> [Exercise brief]:
From the line with "How do I perform: Start" through the final line, please write out the listing exactly, including both of those lines.

▬▬▬▬▬▬▬▬▬▬

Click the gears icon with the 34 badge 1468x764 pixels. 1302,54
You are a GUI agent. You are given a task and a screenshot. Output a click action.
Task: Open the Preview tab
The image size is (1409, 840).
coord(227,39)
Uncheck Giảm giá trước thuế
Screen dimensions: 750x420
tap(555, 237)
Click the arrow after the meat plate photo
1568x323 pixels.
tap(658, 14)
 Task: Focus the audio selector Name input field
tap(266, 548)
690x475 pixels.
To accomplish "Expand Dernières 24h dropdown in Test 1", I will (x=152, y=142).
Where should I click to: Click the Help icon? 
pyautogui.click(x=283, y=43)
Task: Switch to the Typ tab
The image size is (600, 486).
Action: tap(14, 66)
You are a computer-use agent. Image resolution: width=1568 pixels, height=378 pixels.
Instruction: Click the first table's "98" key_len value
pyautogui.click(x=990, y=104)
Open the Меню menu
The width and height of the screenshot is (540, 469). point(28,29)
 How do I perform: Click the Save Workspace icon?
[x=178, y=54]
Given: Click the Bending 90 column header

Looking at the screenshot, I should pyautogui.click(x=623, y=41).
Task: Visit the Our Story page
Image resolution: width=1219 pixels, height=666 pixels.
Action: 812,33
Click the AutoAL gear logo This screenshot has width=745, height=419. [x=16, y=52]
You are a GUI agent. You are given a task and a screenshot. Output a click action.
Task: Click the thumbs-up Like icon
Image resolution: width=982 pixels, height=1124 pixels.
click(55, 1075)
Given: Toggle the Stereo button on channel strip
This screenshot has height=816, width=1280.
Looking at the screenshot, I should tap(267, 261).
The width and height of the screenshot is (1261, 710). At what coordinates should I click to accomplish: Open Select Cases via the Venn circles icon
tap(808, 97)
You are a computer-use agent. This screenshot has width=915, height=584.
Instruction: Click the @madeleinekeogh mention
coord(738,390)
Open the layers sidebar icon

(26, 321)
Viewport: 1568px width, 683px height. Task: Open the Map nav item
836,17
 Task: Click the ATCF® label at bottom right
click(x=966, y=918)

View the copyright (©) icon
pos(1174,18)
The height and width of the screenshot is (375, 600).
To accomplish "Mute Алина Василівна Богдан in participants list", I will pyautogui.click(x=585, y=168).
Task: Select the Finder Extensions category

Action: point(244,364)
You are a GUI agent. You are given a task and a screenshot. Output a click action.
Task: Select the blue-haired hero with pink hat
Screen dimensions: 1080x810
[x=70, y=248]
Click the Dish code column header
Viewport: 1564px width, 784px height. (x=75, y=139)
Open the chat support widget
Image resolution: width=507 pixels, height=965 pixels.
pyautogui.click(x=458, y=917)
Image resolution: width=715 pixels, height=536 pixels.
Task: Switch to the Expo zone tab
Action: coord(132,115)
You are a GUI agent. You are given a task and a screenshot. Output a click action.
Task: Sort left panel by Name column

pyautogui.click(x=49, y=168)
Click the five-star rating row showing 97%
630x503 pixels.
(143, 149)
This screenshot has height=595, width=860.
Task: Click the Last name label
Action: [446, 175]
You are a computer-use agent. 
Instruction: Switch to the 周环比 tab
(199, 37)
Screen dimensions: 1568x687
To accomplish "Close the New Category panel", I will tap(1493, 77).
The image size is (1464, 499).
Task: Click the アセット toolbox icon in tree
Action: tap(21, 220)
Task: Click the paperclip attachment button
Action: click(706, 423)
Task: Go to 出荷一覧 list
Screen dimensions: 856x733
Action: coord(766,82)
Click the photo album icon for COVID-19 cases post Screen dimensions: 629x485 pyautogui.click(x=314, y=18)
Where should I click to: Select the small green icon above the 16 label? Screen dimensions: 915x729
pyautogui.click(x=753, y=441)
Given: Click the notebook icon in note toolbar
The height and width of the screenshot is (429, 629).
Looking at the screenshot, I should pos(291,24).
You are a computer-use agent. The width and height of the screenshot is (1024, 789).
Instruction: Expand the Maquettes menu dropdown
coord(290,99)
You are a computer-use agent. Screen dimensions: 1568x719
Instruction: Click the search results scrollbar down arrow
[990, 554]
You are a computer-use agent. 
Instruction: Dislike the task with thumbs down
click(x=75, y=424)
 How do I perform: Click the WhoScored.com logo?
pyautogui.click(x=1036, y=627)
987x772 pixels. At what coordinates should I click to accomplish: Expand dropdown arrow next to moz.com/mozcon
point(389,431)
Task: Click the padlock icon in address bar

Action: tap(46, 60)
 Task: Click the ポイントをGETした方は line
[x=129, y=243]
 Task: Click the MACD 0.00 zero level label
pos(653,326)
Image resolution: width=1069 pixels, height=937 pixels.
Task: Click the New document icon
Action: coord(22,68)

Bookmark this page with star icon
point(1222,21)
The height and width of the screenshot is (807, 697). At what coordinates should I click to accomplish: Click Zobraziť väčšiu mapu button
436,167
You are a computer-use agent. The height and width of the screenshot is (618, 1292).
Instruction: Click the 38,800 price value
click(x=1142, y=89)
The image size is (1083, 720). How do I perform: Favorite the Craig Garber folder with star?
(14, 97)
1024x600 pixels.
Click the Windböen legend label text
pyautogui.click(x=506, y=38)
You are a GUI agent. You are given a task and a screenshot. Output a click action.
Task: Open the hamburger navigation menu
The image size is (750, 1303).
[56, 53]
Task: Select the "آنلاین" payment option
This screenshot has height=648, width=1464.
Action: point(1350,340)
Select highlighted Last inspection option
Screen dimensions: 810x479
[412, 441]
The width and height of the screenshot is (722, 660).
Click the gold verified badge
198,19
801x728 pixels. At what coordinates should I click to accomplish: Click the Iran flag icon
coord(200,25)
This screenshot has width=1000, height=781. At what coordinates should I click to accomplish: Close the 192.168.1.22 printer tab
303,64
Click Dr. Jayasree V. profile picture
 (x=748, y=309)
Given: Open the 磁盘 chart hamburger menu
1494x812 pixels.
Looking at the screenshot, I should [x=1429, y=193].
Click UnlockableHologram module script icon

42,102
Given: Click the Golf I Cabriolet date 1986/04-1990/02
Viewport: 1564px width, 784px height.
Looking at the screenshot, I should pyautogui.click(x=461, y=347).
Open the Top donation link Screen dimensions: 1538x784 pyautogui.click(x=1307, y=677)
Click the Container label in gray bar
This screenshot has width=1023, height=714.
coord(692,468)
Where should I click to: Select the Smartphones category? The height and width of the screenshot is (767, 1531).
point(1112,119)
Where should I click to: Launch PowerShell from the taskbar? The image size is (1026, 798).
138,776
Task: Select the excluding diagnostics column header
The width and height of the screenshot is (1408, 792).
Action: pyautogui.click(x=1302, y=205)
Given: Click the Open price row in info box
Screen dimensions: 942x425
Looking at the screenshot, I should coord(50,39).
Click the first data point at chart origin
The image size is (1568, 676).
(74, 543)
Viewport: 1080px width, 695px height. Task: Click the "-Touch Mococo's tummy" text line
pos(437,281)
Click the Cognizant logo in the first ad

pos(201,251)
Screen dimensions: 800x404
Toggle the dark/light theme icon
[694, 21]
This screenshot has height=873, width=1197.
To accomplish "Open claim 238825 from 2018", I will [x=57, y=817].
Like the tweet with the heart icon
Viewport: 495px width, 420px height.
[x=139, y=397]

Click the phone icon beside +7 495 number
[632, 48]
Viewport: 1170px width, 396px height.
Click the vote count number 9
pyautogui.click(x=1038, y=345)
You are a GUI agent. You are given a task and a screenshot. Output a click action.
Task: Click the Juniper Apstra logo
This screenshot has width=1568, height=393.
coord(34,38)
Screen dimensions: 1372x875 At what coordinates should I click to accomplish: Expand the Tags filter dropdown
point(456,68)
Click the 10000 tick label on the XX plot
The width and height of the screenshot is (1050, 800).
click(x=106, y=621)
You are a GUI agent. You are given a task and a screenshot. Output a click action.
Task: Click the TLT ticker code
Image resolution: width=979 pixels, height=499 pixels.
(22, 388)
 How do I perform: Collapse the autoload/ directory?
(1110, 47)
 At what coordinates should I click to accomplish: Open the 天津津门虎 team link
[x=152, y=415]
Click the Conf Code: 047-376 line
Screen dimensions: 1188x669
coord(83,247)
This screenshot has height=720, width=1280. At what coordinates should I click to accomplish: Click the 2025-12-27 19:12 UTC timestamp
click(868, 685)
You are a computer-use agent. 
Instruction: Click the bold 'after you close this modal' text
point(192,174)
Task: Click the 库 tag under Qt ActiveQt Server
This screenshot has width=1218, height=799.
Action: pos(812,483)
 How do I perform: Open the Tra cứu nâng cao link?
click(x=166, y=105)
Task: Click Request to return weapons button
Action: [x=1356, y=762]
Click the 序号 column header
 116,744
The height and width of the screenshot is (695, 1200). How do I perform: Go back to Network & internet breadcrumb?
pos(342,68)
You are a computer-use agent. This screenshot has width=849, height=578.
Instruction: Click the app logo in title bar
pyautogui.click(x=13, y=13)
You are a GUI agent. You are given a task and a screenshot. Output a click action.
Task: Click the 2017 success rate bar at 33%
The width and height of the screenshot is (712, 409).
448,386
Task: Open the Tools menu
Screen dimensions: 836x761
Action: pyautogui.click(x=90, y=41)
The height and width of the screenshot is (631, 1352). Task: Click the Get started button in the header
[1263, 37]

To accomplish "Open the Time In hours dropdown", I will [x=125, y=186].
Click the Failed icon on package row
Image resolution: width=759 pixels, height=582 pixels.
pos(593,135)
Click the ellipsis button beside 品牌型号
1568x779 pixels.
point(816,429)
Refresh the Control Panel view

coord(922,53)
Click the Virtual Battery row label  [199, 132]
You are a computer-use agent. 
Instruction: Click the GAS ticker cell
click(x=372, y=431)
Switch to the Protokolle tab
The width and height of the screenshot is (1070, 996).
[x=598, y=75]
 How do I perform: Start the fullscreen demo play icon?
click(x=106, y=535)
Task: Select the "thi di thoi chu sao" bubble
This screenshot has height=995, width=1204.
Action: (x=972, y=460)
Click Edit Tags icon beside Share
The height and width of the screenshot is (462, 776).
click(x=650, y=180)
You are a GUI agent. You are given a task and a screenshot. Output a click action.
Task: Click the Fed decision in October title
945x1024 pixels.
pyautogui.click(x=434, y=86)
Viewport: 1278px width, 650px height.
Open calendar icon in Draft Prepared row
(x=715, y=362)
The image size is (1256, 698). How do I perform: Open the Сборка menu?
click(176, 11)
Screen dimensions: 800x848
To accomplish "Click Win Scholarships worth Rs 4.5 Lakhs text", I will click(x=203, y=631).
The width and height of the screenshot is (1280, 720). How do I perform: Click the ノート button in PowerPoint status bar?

▬▬▬▬▬▬▬▬▬▬

> [Solution to the exercise]:
 How do I perform: Start the fullscreen demo play icon?
click(x=106, y=535)
Task: Select the "thi di thoi chu sao" bubble
This screenshot has height=995, width=1204.
Action: (x=972, y=460)
Click Edit Tags icon beside Share
The height and width of the screenshot is (462, 776).
click(x=650, y=180)
You are a GUI agent. You are given a task and a screenshot. Output a click action.
Task: Click the Fed decision in October title
945x1024 pixels.
pyautogui.click(x=434, y=86)
Viewport: 1278px width, 650px height.
Open calendar icon in Draft Prepared row
(x=715, y=362)
The image size is (1256, 698). How do I perform: Open the Сборка menu?
click(176, 11)
Screen dimensions: 800x848
To accomplish "Click Win Scholarships worth Rs 4.5 Lakhs text", I will click(x=203, y=631).
The width and height of the screenshot is (1280, 720). How do I perform: Click the ノート button in PowerPoint status bar?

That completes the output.